Crypt Keeper leaned forward, barely leashed claws drumming the wood. “What’s the bait?”

I thought for a moment, then said, “We plant word about a weapons drop. Make it sound like we’ve got a shipment of enchanted steel coming in from an ally that we’ll be selling on the dark web. We’ll choose the place, the time, and we’ll watch. The Covenant won’t be able to resist hitting us hard if they think they can disarm us before the auction and get possession of a load of enchanted steel.”

“Or wipe us out,” our secretary, Bait, muttered.

Low grumbles spread through our members.

“No. We make sure that won’t happen,” Killswitch insisted.

Spook nodded slowly, shadows shifting in his irises. “And when they show up?”

“We let them,” I said. “We’ll be there waiting.”

What was left unsaid was that it wouldn’t be to fight them if we could help it, but to see who told them.
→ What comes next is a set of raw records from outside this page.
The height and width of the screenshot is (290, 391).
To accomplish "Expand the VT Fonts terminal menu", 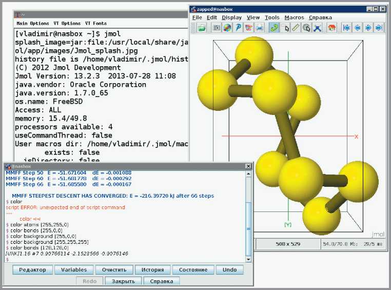I will [x=96, y=24].
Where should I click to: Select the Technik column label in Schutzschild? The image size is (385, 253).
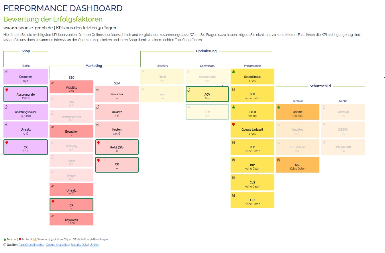click(x=298, y=101)
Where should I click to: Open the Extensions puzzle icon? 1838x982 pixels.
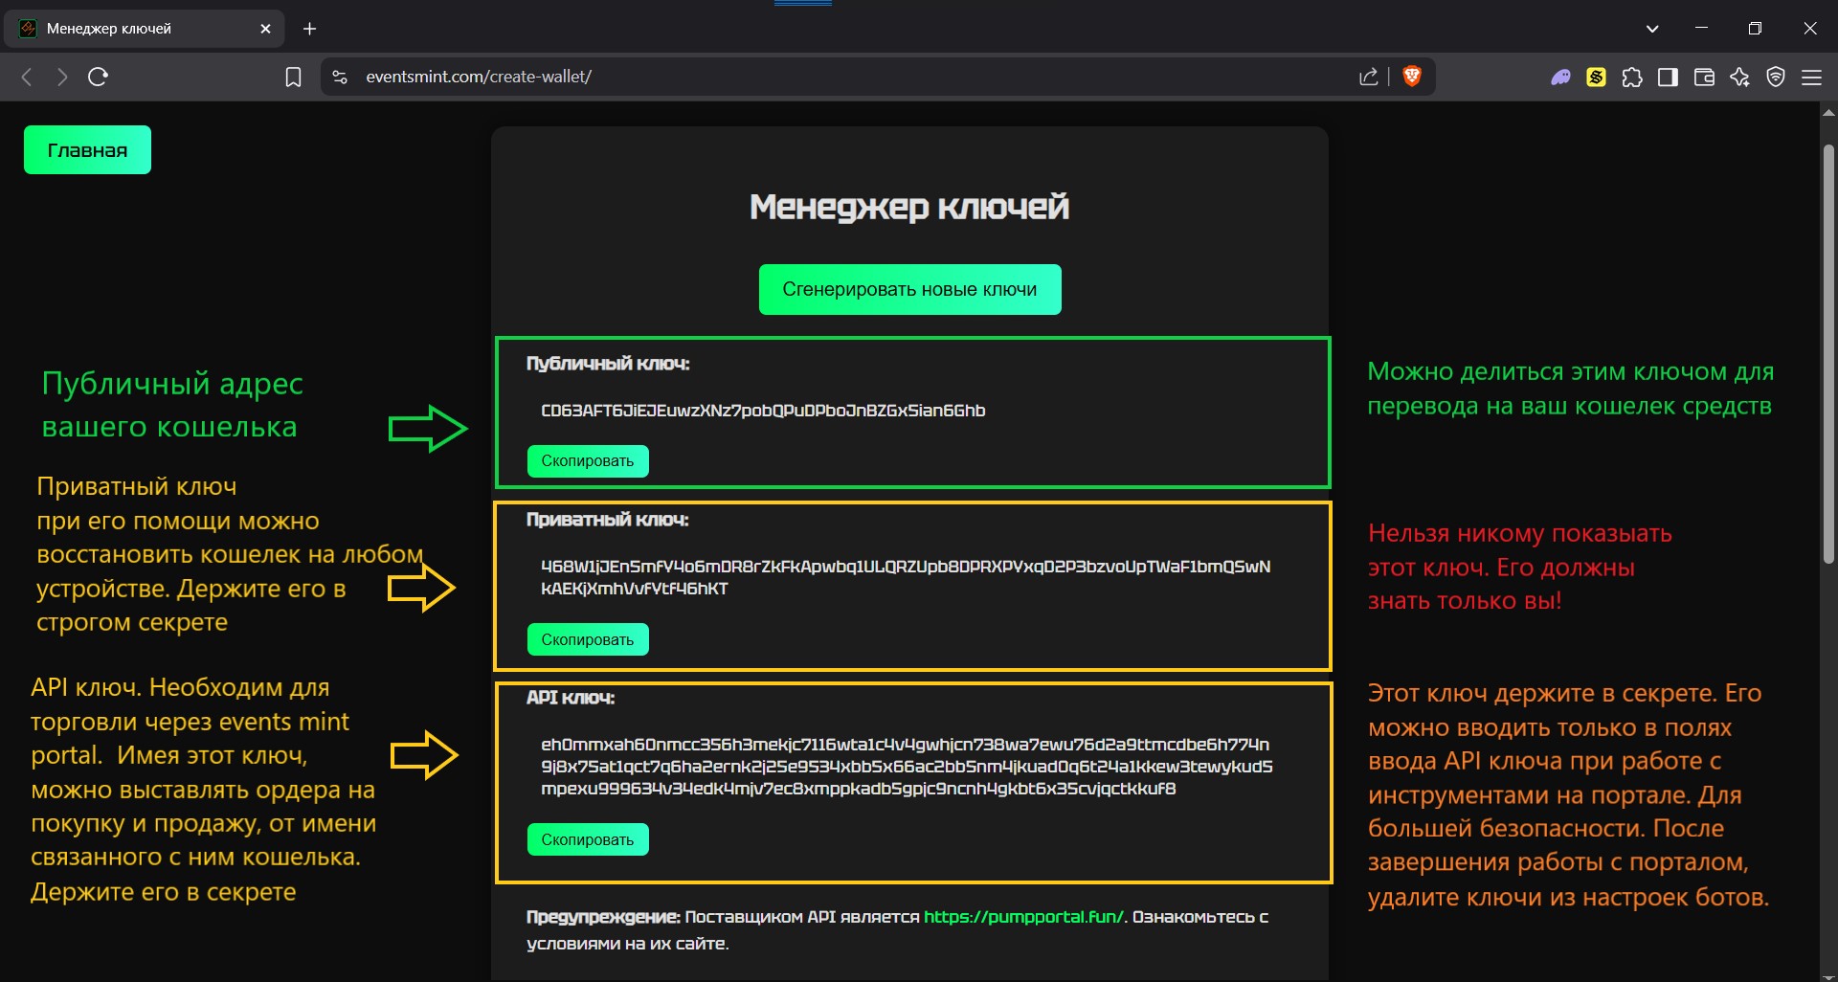(x=1632, y=78)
Whoever gave us up was in the room.

Silence fell. Heavy. Suspicious.

Bugsy shifted uncomfortably, but his loyalty had never been in question. Crypt’s wolf bristled but stayed steady. My eyes lingered on Niner, the club’s treasurer. He leaned back in his chair, arms folded, jaw tight. I’d never liked the half-blood. Too slick, too smug, too careful about where he placed his loyalty. A lot of dhampirs were unfortunately like that.

One by one, the brothers agreed to the plan.

“Fine,” Niner muttered when it reached him, meeting my stare a little too defiantly. “Set the trap. We’ll see who’s dirty.”

Oh, we sure would. Funny… we hadn’t said that was what this was about. “Guilty conscience, Niner?” I asked with a smirk.

Niner shot forward in his seat toward me.